Come sono andate le domande di iscrizione rispetto allo scorso anno?
"Sono stabili e continua ad aumentare la quota di studenti non italiani: le domande arrivano per il 40% dall’estero. Nel triennio siamo vicini al fifty fifty. È quello il trend: anche per temi demografici la componente italiana non sale mentre aumenta quella internazionale".
È cambiata la “geografia“? Da dove arrivano le domande?
"Attiriamo da posti diversi: i primi Paesi continuano a essere Francia, Turchia, Cina e Germania. Stanno crescendo parecchio però gli Stati Uniti, che sono stati molto presenti nella Summer School: questa estate la nazionalità più rappresentata è stata quella turca, seguita da quella italiana e statunitense. Ed è uno sviluppo molto interessante".
Una sorpresa?
"Negli Stati Uniti spesso gli studenti e le famiglie non sono abituati a guardare fuori dai confini nazionali: sono molto grandi, non si ‘rendono conto’ dell’esistenza di altre ottime università. Forse stanno cominciando a guardarsi più attorno. Lì l’università è carissima: abbiamo parlato tanto in questi mesi di caro-affitti, ma loro sono su un’altra scala. Probabilmente poi riusciamo a richiamare anche studenti particolarmente orientati verso l’Europa, di seconda, terza, quarta generazione. Ci sono diverse componenti che possono spiegare questa attenzione. Certo la presenza di corsi in inglese è una precondizione: se un’università funziona tutta in italiano è difficile attrarre. A questo aggiungiamo il consolidamento di un’università come la nostra, che sempre più internazionale".
Per le altre nazionalità si sente ancora l’effetto Brexit?
"Credo che Brexit sia ‘servita’ per svegliare l’attenzione, soprattutto a livello europeo, di chi dava per scontato uno sbocco in Inghilterra. Non sempre Milano diventava oggetto di scrutinio da parte dei francesi, per esempio. Ora ci si informa di più".
Tutti dovranno però sempre studiare la lingua italiana.
"È obbligatorio per il triennio e per il biennio. E serve per tanti motivi: sono studenti che dovranno restare almeno due anni qui, e la lingua è un modo per entrare nella nostra cultura, sarebbe un’occasione sprecata non impararla. E poi vorremmo contribuire ad attrarre e trattenere talenti nel nostro Paese".
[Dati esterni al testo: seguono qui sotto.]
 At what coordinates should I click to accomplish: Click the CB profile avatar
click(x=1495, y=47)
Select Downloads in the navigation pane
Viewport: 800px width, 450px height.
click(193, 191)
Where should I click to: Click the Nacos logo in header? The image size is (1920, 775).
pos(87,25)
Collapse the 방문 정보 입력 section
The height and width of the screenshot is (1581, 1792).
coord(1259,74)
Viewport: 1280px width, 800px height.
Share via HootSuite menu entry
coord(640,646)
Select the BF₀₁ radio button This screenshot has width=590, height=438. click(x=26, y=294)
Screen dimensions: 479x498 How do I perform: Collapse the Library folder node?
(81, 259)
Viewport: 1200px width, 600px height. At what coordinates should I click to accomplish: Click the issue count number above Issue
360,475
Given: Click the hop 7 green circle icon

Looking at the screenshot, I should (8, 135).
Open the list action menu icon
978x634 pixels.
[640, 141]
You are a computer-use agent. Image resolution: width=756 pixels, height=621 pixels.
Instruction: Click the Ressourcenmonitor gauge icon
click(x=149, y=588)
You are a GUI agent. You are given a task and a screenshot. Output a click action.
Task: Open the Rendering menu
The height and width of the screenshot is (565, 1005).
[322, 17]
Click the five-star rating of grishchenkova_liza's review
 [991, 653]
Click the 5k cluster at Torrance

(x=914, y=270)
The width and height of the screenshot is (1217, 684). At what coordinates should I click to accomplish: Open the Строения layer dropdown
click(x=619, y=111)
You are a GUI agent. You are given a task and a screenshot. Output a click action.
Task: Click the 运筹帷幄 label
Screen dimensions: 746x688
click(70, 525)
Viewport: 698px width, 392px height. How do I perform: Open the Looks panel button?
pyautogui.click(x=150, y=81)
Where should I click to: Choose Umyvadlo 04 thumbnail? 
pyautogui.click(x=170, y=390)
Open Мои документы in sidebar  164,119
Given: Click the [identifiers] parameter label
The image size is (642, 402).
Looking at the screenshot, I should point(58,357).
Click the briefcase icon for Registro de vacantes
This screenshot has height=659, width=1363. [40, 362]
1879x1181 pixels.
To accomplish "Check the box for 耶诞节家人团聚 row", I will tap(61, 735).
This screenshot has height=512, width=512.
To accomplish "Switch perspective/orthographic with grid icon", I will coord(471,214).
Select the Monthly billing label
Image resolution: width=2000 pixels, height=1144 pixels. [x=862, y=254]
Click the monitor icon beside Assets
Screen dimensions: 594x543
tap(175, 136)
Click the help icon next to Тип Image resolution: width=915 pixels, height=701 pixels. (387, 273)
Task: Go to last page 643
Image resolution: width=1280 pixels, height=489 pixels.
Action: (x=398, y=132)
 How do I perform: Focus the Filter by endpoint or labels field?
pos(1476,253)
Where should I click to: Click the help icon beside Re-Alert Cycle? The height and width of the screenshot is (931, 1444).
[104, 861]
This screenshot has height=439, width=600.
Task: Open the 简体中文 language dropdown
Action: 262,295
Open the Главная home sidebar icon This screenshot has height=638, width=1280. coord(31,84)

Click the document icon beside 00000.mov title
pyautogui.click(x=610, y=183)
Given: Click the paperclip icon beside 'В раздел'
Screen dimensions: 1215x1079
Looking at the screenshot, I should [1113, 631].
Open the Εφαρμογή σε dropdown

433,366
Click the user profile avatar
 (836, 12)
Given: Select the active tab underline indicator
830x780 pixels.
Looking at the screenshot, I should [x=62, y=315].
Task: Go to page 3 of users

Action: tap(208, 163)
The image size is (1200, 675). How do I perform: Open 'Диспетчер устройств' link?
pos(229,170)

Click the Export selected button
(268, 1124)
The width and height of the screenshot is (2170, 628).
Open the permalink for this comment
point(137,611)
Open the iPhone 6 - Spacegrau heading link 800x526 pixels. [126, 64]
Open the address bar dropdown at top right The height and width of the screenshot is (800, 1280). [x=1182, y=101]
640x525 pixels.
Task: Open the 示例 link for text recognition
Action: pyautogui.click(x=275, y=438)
Avete nuovi corsi al debutto?
"Stiamo partendo con Global Law, la nostra prima laurea triennale giuridica in inglese, che ha avuto un grande successo di domande, e con il master in Artificial Intelligence, sempre in inglese, che chiude il percorso partito col triennio".
Qualche mese fa ci aveva confidato un obiettivo: la creazione di un dipartimento di Scienze cognitive in Bocconi.
"Ci stiamo lavorando, con pazienza ed esperti internazionali. Non faremo nulla di azzardato".
La didattica a distanza è ufficialmente archiviata?
"Non buttiamo tutto alle ortiche, ma offriamo la possibilità di collegarsi alle lezioni o vedere le registrazioni solo nei casi in cui altrimenti si resterebbe esclusi. E quindi per malattie lunghe, per chi si trova senza visto o in situazioni di disastro ambientale, come lo scorso anno dopo il terremoto in Turchia, o per gli studenti in stage all’estero; sfruttiamo la tecnologia per essere più inclusivi nella didattica, ma teniamo al fatto che gli studenti siano nel campus Bocconi, abitino qui vicino e interagiscano tra loro e con i docenti. L’approccio può essere ibrido, con alcune ore online all’occorrenza, se c’è per esempio una testimonianza di un esperto collegato dall’estero, ma il fulcro è qui".
Con il rientro degli studenti si riapre a Milano il tema del caro-affitti. Ci sono progetti all’orizzonte?
"Noi partiamo da una situazione avvantaggiata, abbiamo flessibilità nelle nostre residenze e un accordo con uno studentato privato sempre in zona Bocconi. Siamo però interessati al futuro del Villaggio Olimpico, anche se si parla dell’estate del 2026, e seguiamo con attenzione il tema. Speriamo anche che negli sviluppi immobiliari la città tenga conto delle esigenze degli studenti: c’è una strana attenzione all’altezza degli edifici quando si costruisce qualcosa di universitario mentre tutto il resto può essere alto. Ma una città come Milano deve sfruttare l’altezza non solo per uffici e abitazioni di lusso, anche per i giovani".
Altri cantieri in vista?
"Abbiamo alcuni progetti in fase di autorizzazione su tre aree, già di proprietà di Bocconi. Vogliamo rendere il campus ancora più verde e rinnoveremo due grandi edifici da qui al 2029 per creare aule, uffici e un centro di ricerca. Vorremmo migliorare anche gli spazi esterni: abbiamo già avviato uno studio, con un questionario a studenti, staff e docenti per raccogliere pareri. Finalmente siamo riusciti a ottenere le strisce pedonali in via Sarfatti: un piccolo intervento che ci ha permesso di unire il campus. Un altro progetto a cui teniamo molto è la costruzione di un nuovo asilo nido in un’area oggi non utilizzata".
A chi sarà aperto?
"Sarà a disposizione sia della comunità Bocconi che del quartiere. Abbiamo già un nido bilingue, ma piccolino e abbiamo bisogno di spazi nuovi perché vogliamo che i nostri studenti, ricercatori e docenti possano conciliare lo studio e il lavoro con la vita familiare".